Word for word, write out all of the data below.
++++ The data ++++
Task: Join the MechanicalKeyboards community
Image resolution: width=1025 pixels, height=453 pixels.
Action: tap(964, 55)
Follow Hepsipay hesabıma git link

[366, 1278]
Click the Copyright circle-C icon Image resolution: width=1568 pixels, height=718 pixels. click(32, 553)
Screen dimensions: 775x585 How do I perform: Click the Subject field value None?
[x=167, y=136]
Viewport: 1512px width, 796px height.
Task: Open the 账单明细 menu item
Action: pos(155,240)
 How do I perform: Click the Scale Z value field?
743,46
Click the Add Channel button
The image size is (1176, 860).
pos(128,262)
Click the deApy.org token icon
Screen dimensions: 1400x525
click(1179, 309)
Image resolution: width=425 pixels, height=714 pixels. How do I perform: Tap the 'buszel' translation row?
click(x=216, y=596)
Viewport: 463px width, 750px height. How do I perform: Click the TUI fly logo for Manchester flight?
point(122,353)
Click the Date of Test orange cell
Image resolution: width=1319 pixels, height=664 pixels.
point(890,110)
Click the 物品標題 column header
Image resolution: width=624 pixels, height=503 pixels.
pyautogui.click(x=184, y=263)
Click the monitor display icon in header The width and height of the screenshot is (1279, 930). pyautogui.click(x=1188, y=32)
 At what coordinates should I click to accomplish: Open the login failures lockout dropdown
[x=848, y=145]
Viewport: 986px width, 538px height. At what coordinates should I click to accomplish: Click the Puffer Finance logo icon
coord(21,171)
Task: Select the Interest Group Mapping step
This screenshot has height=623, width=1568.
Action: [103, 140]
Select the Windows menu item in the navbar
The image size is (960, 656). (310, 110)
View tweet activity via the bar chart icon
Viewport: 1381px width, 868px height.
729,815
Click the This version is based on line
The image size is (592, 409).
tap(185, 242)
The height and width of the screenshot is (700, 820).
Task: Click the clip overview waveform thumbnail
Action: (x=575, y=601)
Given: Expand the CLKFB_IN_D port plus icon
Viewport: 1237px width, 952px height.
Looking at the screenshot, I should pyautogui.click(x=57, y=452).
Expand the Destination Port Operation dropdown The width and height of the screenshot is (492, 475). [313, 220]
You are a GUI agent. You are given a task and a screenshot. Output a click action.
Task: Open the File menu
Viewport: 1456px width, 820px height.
++++
§ Answer for the task:
Task: Join the MechanicalKeyboards community
Image resolution: width=1025 pixels, height=453 pixels.
Action: tap(964, 55)
Follow Hepsipay hesabıma git link

[366, 1278]
Click the Copyright circle-C icon Image resolution: width=1568 pixels, height=718 pixels. click(32, 553)
Screen dimensions: 775x585 How do I perform: Click the Subject field value None?
[x=167, y=136]
Viewport: 1512px width, 796px height.
Task: Open the 账单明细 menu item
Action: pos(155,240)
 How do I perform: Click the Scale Z value field?
743,46
Click the Add Channel button
The image size is (1176, 860).
pos(128,262)
Click the deApy.org token icon
Screen dimensions: 1400x525
click(1179, 309)
Image resolution: width=425 pixels, height=714 pixels. How do I perform: Tap the 'buszel' translation row?
click(x=216, y=596)
Viewport: 463px width, 750px height. How do I perform: Click the TUI fly logo for Manchester flight?
point(122,353)
Click the Date of Test orange cell
Image resolution: width=1319 pixels, height=664 pixels.
point(890,110)
Click the 物品標題 column header
Image resolution: width=624 pixels, height=503 pixels.
pyautogui.click(x=184, y=263)
Click the monitor display icon in header The width and height of the screenshot is (1279, 930). pyautogui.click(x=1188, y=32)
 At what coordinates should I click to accomplish: Open the login failures lockout dropdown
[x=848, y=145]
Viewport: 986px width, 538px height. At what coordinates should I click to accomplish: Click the Puffer Finance logo icon
coord(21,171)
Task: Select the Interest Group Mapping step
This screenshot has height=623, width=1568.
Action: [103, 140]
Select the Windows menu item in the navbar
The image size is (960, 656). (310, 110)
View tweet activity via the bar chart icon
Viewport: 1381px width, 868px height.
729,815
Click the This version is based on line
The image size is (592, 409).
tap(185, 242)
The height and width of the screenshot is (700, 820).
Task: Click the clip overview waveform thumbnail
Action: (x=575, y=601)
Given: Expand the CLKFB_IN_D port plus icon
Viewport: 1237px width, 952px height.
Looking at the screenshot, I should pyautogui.click(x=57, y=452).
Expand the Destination Port Operation dropdown The width and height of the screenshot is (492, 475). [313, 220]
You are a GUI agent. You are given a task and a screenshot. Output a click action.
Task: Open the File menu
Viewport: 1456px width, 820px height.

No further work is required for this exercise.